毎月8日に八日講を行っている。12月8日に梵天を作り、元旦に供養塚の石の前に3本、井戸の水神様に1本を立てる。これは本来、1月8日に行うものだが、1月の八日講は宿坊の来訪にあわせて行うため、梵天立てだけを元旦に行うようになった。また、8月16日に風祭りの行事を行う。このときには梵天は作らないが、午前中に行人が拝んで、午後はおばあさんたちの念仏行事があった。今は念仏講がないので行人だけで形ばかりに行っている。

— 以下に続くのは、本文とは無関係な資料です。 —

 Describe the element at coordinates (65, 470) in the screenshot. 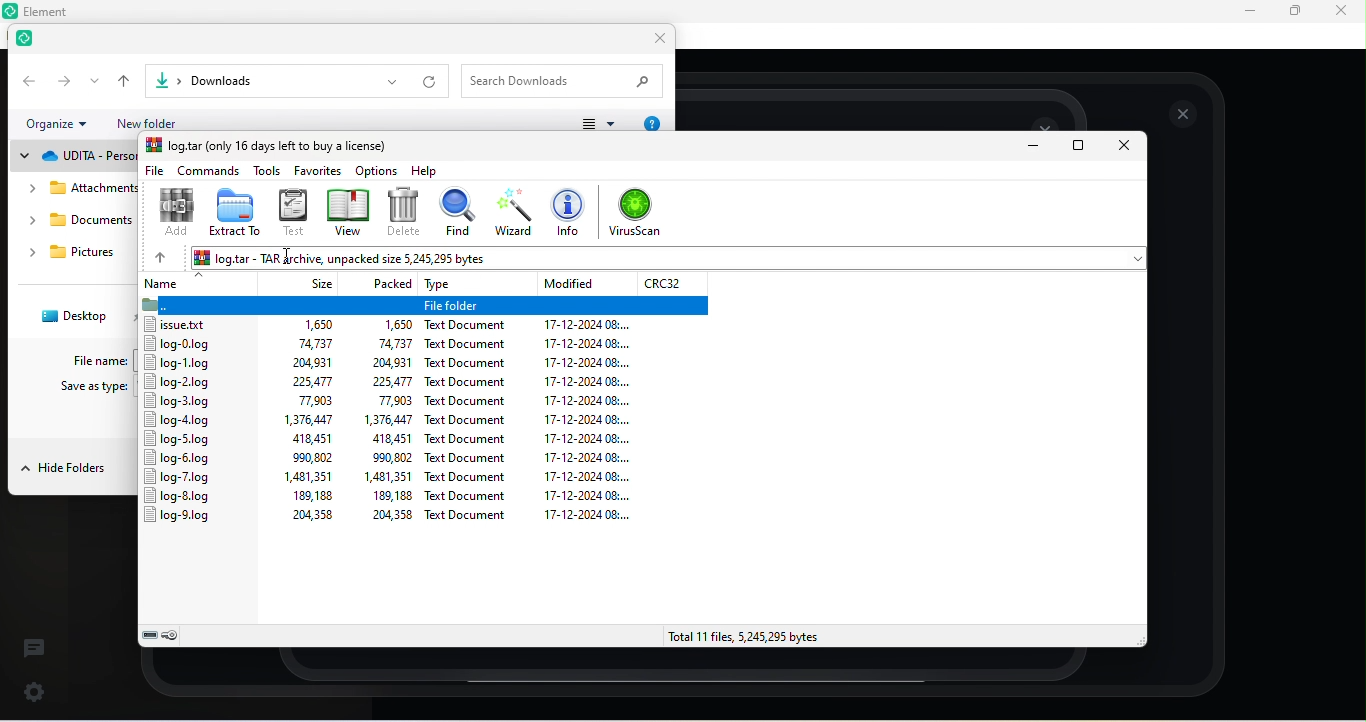

I see `hide folders` at that location.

行屋は歓喜寺の敷地にあったが、昭和50年ころ、廃寺になった東福寺の敷地に移した。今は地域の「やすらぎの家」(公民館)の一室を行屋として使っており、祭壇には神鏡や金幣などを祀っている。歓喜寺にあった行屋は薄暗く、囲炉裏の火の明かりだけで行を行っていた。そこには大日様が祀られていたようだったが、たびたびの移転で失われたのではないかとのこと。

三山登拝の現状

寺崎は47戸あり、一度でも三山に行った行人は60人くらいになる。三山へは毎年山開きの7月1日にあわせて6月30日から7月1日の日程で行っており、帰りにサクランボ狩りも楽しんでくるのが近年の習慣になっている。参加者は女性が多い。宿坊は大進坊。毎年1月ごろに暦やお札を持って廻ってくる。

山へ行くときは前日の夕方に行屋へ集まり、拝んで、発ちお神酒(タチオミキ)をまわす。梵天は作らない。月山に登る日に留守番の奥さんたちでドウロクジン参りをする。また下山後、初山(初めて山へ行った)の人たちで、近隣の三山の石碑があるところに10カ所くらい、お礼参りに行く。初山では「腰ボッケン」などを受けてくるが、石を立てて納めるようなことはせず、亡くなるまで各人で持っている。

行人の葬式と梵天

行人が亡くなると、梵天を4本作る。行人ではない人の葬式は湯灌人(ユカンニン)が2人だが、行人の場合は「行人の湯灌人」がひとり加わり、行人との連絡係などを行う。腰ボッケンは魔よけの刃物のかわりに死者の胸にのせ、いっしょに納棺する。梵天は3本を歓喜寺の墓地の入り口にある三山の石に立て、1本を墓標の前に立てる。行人で「しのび言」などを詠む。